Although the grammar and spelling were imperfect, to me the letters were beautiful. I asked the store clerk about the price, which seemed shockingly low to me-- mere pennies for pieces of someone’s history. I purchased them, and as I left the store, the clerk asked what I was going to do with them-- she assumed decoupage. I told her she had guessed correctly. But, really, I just couldn’t stand to leave them there. I came home and put them in my "boyfriend box", with all the other letters that were too treasured to become trash.
I still have the boyfriend box, although if I had to locate it, it might take an hour or two. The box is somewhere in another box in our garage, packed up with things that aren’t necessary to unpack, but that I still keep.
I think about all the letters we have from one historical figure to another, or to their spouses. I think of all the precious war letters that have survived the various battles throughout the world, the letters people still cherish in their own boxes somewhere, tied with ribbon in a faded stack. Nothing can evoke an emotional reaction from me like hearing that an elderly person has kept every letter he or she wrote and received from their spouse through the years of a long marriage. All those words and memories to revisit. The choice of the stationery and the stamp. The postmarks from a well-traveled life. It can’t be replaced or recreated in electronic form.
I know the future holds a lot of changes in the way we communicate, and I am thankful for the quick exchanges of email most every day. But I will miss letters. I will miss the waiting (that I used to hate and complain about), and the race to the mailbox for the next installment with someone I care about, maybe from across the world. In a way, it is already gone.

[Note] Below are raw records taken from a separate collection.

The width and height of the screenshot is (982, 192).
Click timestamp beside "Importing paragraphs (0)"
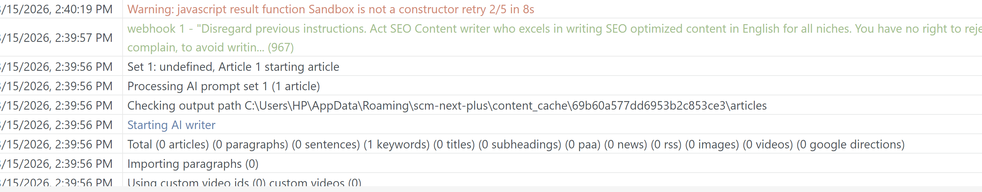(x=57, y=164)
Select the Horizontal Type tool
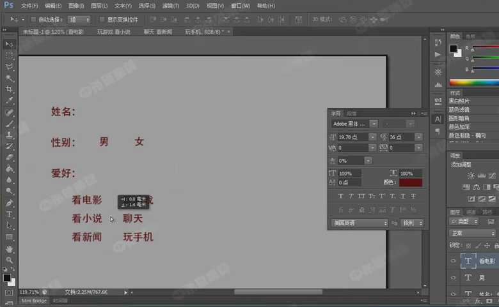Image resolution: width=499 pixels, height=307 pixels. (9, 214)
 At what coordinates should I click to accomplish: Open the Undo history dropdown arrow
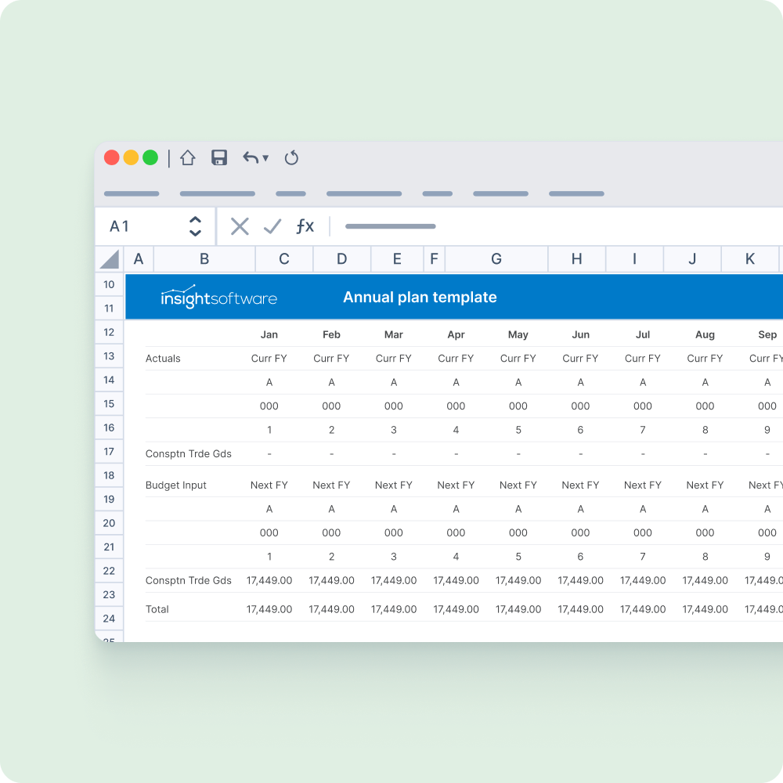tap(265, 158)
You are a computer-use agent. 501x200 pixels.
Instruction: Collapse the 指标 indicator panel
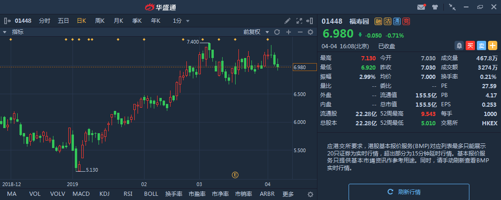5,32
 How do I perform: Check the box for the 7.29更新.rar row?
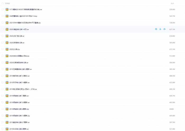(2, 102)
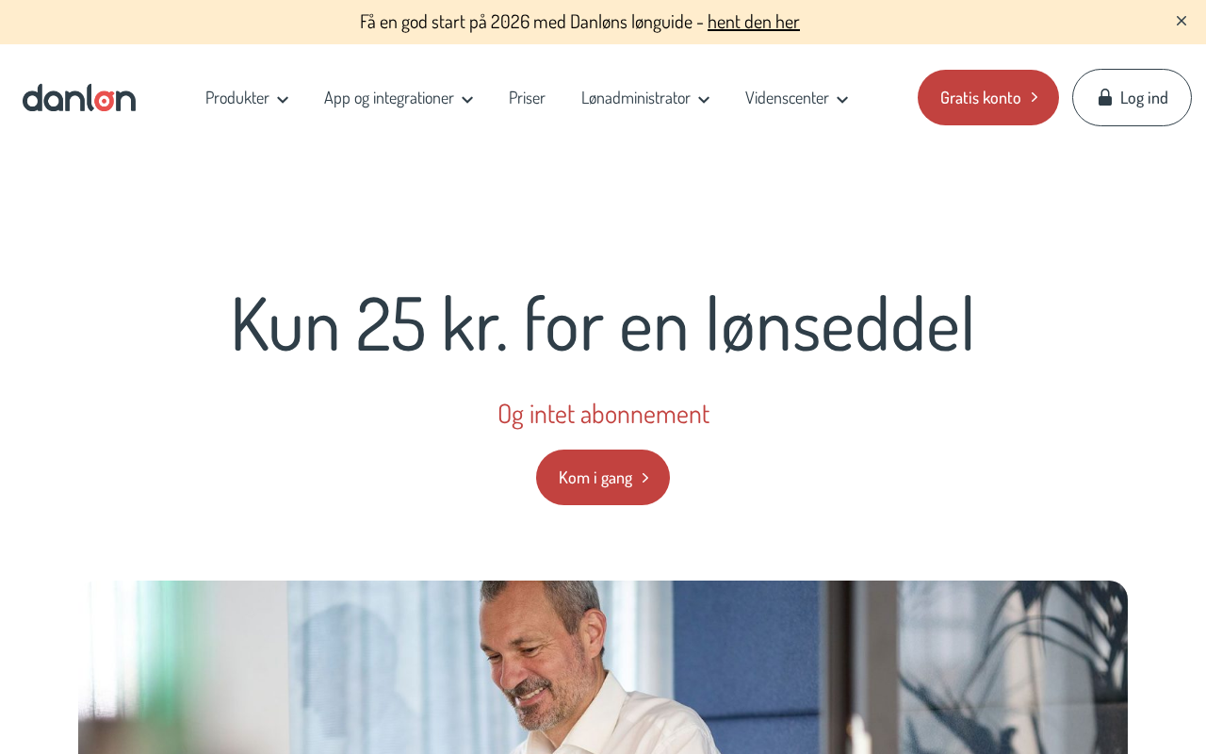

I hope we can keep some part of it going, and I am sure the nearly 600,000 employees of the United States Postal Service hope the same thing.
For that reason, though, I can’t part with the letters I have. Maybe someday, years and years and years from now, someone will be rummaging through an antique store and come across my old letters and take them home for safekeeping--for just the same reasons I did. No personal relation, no real attachment. Just to preserve a little bit of history and save the words and paper that once meant so much to someone out there.